Persiapan perluasan program ini dibahas dalam Rapat Koordinasi Persiapan Percontohan Desa Anti Korupsi Tingkat Kabupaten 2026, yang digelar secara virtual pada Selasa, 20 Januari 2026. Rapat tersebut dihadiri oleh pemerintah provinsi Sulsel, pemerintah kabupaten/kota, serta unsur Inspektorat, Dinas Pemberdayaan Masyarakat dan Desa, dan Dinas Komunikasi dan Informatika sebagai pihak yang berperan penting dalam pencegahan korupsi berbasis tata kelola desa.
Pelaksana Tugas Direktur Pembinaan Peran Serta Masyarakat KPK RI, Rino Haruno, menjelaskan bahwa Program Desa Anti Korupsi bertujuan untuk menanamkan nilai integritas dan pencegahan korupsi hingga ke tingkat pemerintahan paling bawah, khususnya dalam pengelolaan dana desa. Program ini dimulai pada 2021, ketika kasus korupsi di tingkat desa cukup tinggi, terutama terkait pengelolaan dana desa yang tidak tepat.
Melalui perluasan program ini, KPK berharap dapat mengurangi jumlah kepala desa dan perangkat desa yang terjerat kasus korupsi serta mendorong transparansi dan akuntabilitas dalam tata kelola keuangan desa. Program ini diterapkan dengan 18 indikator yang terbagi dalam lima komponen utama: tata laksana, pengawasan, pelayanan publik, partisipasi masyarakat, dan kearifan lokal.
Sulawesi Selatan memiliki desa percontohan di Desa Pakatto, Kabupaten Gowa. Berdasarkan data KPK, program ini telah berlangsung sejak 2021 dan mencakup 176 desa di 33 provinsi pada periode 2021–2023. Pada 2024, sebanyak 114 desa dari 10 provinsi dinilai layak untuk diperluas, dan pada 2025, 59 desa dari 10 provinsi terlibat dalam perluasan. Dengan demikian, hingga 2025, total desa yang terlibat dalam Program Desa Antikorupsi mencapai 235 desa. Pada tahun 2026, KPK menargetkan perluasan ke 134 desa di 12 provinsi, dengan Sulsel menjadi provinsi dengan jumlah desa terbanyak yang terlibat, yaitu 21 desa.
Perluasan Program Desa Anti Korupsi oleh KPK di tahun 2026 menunjukkan komitmen serius dalam membangun pemerintahan yang bersih mulai dari level yang paling dasar, yaitu desa. Sulawesi Selatan, dengan 21 desa yang terlibat, menunjukkan bahwa provinsi ini memiliki peran strategis dalam menciptakan budaya antikorupsi di masyarakat desa. Inisiatif ini penting, mengingat pengelolaan dana desa yang rentan terhadap penyalahgunaan sering kali menjadi salah satu faktor utama dalam meningkatnya praktik korupsi di level lokal.

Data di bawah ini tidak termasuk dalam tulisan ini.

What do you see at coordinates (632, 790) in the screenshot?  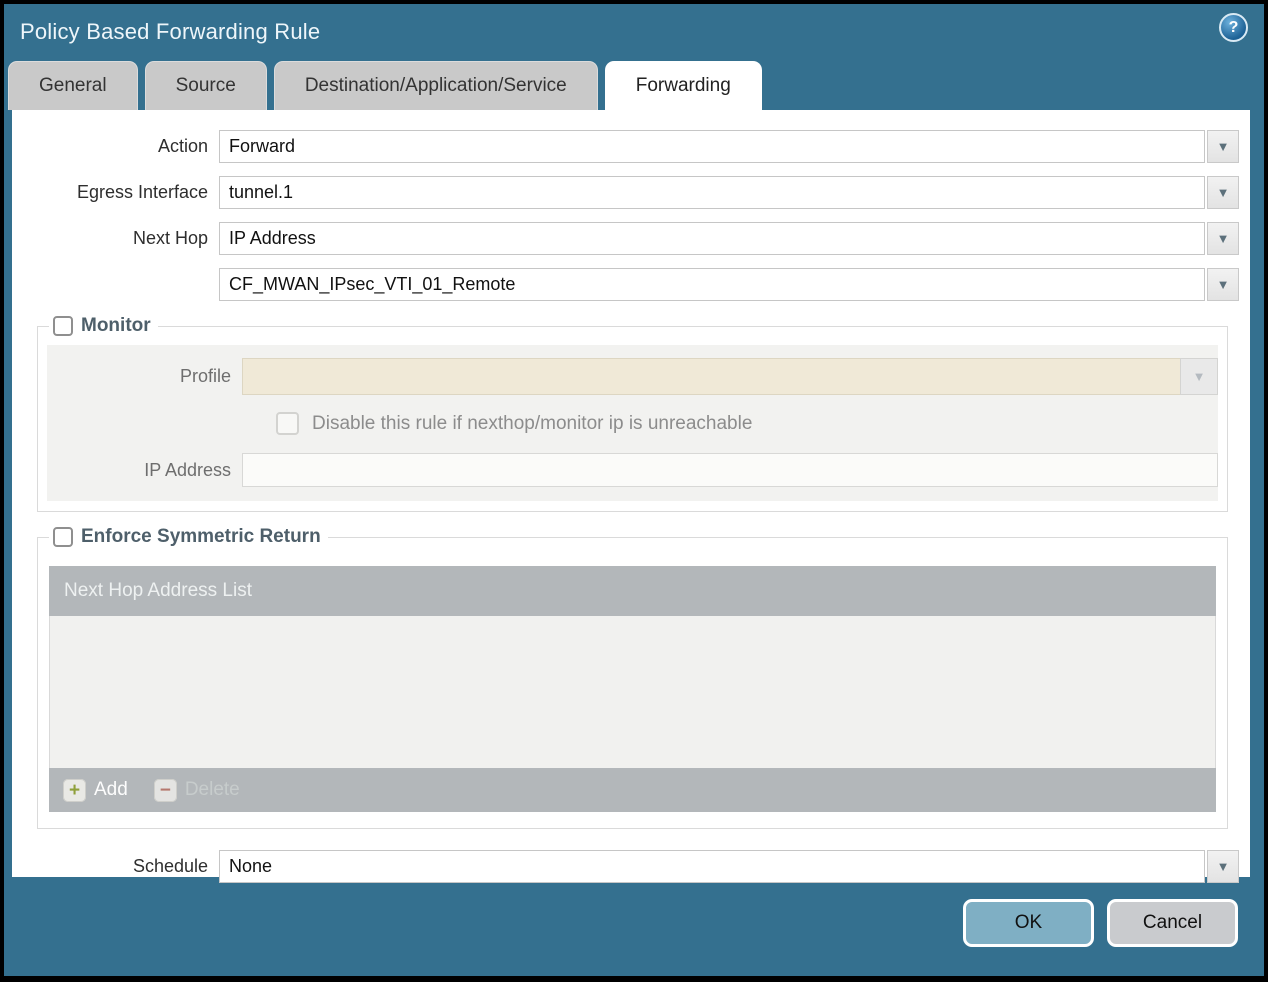 I see `next-hop-address-table-toolbar: + Add − Delete` at bounding box center [632, 790].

Salah satu elemen menarik dari perluasan ini adalah fokus KPK dalam mendorong kearifan lokal dan partisipasi masyarakat sebagai bagian dari sistem pengawasan yang lebih transparan. Hal ini menunjukkan bahwa pemberantasan korupsi tidak hanya bergantung pada instrumen hukum, tetapi juga pada pemberdayaan masyarakat dan pemanfaatan nilai-nilai lokal yang ada.
Melalui 18 indikator yang diterapkan, program ini memberi ruang bagi kepala desa dan perangkat desa untuk lebih sadar dan bertanggung jawab dalam pengelolaan dana desa. Keberhasilan program ini akan sangat bergantung pada kolaborasi antara pemerintah daerah, KPK, dan masyarakat itu sendiri, dengan harapan dapat mengurangi tingkat korupsi dan meningkatkan pembangunan di desa.
Dengan target 134 desa di 12 provinsi pada 2026, KPK memperlihatkan bahwa program ini tidak hanya relevan secara nasional tetapi juga memiliki dampak langsung yang besar pada pembangunan di desa. Sulawesi Selatan sebagai provinsi dengan desa terbanyak yang terlibat menunjukkan keseriusan daerah dalam menjalankan program ini dan memberikan contoh baik bagi provinsi lain.